- _AIM OF THE TASK_
Copy, from the entries below, each line where the word "menu" can be found.

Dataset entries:

--- START ---

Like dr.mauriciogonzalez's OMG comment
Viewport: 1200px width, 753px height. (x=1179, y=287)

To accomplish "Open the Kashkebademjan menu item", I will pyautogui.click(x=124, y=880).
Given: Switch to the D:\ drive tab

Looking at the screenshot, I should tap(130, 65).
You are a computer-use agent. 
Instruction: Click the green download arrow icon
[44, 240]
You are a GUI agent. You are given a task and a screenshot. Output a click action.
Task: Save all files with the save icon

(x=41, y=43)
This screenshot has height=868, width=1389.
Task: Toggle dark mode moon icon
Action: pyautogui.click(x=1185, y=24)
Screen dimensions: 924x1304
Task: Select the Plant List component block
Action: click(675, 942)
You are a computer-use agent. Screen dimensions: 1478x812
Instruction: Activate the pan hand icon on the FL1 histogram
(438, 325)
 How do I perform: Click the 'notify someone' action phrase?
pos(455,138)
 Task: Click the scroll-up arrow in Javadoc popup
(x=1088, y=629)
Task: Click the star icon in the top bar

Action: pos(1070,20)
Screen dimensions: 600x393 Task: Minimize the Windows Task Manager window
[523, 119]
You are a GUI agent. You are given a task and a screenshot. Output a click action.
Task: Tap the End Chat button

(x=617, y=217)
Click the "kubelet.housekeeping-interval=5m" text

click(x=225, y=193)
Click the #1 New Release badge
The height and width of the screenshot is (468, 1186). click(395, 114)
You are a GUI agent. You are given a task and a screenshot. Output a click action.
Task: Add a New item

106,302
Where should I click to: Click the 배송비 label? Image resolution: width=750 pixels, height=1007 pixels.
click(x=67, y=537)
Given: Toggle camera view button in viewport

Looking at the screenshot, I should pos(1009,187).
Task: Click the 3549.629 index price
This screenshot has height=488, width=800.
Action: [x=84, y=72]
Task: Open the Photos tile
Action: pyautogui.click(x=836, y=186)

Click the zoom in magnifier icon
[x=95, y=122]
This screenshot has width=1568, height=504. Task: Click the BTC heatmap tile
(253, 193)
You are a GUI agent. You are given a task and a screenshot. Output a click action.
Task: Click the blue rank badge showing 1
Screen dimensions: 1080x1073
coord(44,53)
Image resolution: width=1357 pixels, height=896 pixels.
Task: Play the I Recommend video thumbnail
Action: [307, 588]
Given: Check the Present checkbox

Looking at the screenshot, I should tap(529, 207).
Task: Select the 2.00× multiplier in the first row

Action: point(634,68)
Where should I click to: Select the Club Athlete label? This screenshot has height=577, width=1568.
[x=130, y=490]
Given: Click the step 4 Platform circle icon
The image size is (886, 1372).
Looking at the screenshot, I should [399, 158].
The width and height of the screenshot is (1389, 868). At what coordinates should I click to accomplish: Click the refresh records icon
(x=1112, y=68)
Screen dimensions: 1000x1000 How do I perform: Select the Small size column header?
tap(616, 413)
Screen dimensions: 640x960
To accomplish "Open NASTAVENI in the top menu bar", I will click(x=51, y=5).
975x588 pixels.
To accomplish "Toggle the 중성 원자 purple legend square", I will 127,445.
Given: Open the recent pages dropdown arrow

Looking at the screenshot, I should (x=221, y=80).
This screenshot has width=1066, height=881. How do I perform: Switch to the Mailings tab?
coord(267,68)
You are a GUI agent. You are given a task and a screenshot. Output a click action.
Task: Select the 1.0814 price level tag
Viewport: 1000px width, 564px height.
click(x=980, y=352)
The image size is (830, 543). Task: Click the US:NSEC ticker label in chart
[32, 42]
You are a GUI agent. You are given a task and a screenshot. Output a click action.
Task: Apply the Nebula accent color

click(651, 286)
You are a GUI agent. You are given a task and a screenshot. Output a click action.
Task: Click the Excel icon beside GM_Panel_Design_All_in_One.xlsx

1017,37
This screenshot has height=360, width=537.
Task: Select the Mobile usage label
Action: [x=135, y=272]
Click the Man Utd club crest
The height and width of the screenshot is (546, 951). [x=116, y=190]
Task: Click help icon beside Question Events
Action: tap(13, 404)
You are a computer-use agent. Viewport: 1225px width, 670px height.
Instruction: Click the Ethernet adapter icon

--- END ---

- _RESULT OF THIS TASK_
To accomplish "Open the Kashkebademjan menu item", I will pyautogui.click(x=124, y=880).
To accomplish "Open NASTAVENI in the top menu bar", I will click(x=51, y=5).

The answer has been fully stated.